Christmas has passed again although ours is to be held this weekend when everyone is home. We will do the Christmas Eve dinner on Saturday and the Christmas morning thing on Sunday. I was just a bit saddened because I was at work and I was not doing my regular Christmas "thing"... old habits die hard. So Christmas night on my way to the hospital I started thinking about my children and my husband and all the blessings that I do have. I want to share them.
My heart was more than touched when I arrived home this morning after one of the worst nights I have had at work. I was teary eyed because it was Christmas and I was exhausted. I walked into the house and the tree was lit and the kitchen was cleaned up and the laundry done. You knew how much Christmas means to me and you lit up the house. Made me cry because it touched me that you knew the importance. Thank you for always being there for me. I am glad that you were home this morning. It made my heart smile. I love you.
I am watching you grow before my eyes. You are taking control of your life and doing a great job. It's hard for me to let go because that is my nature but know that I love you more each day and I am proud of all that you are doing. I have watched you struggle thru the years and it has awed me that you have taken that struggle and tunneled it into your passion. When you hurt, I hurt and it takes everything for me not to fix things that go wrong but it's your job as you have reminded me and you need to do the fixing. You are creative and intense, the dark and light that make you the wonderful man you are. I am blessed having you for a son. I love you.

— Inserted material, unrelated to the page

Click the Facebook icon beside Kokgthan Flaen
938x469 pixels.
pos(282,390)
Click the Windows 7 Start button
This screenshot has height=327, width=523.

You amaze me. This year was one filled with anguish and joy, from the death of your friend's father to your marriage. I watched as your emotions were pushed and tossed to see you finally rise above all and take control. That you are blessed with outside beauty is wonderful, but the beauty in your heart is what makes me proud. You do so remind me of Grandma Mercy in that you have her honesty and love of life. I am grateful that you listen to me and love me anyway and that your practical way of looking at things keeps me sane. I wish for you abundant joy and happiness this year because you so deserve that and more. You are my precious angel. I love you
I could not have picked a better man for my daughter than you. How wonderful it is that you are a part of our family. I am so grateful that you have a sense of humor and find joy in life. You love my daughter and make her laugh and that is a gift for any mom. I look forward to watching your own family develop and I am so glad to be part of that. I love you.
Okay well that's it. My letters to my family. I love you all and rejoice that each of you brings a piece to the family that is unique and makes us whole.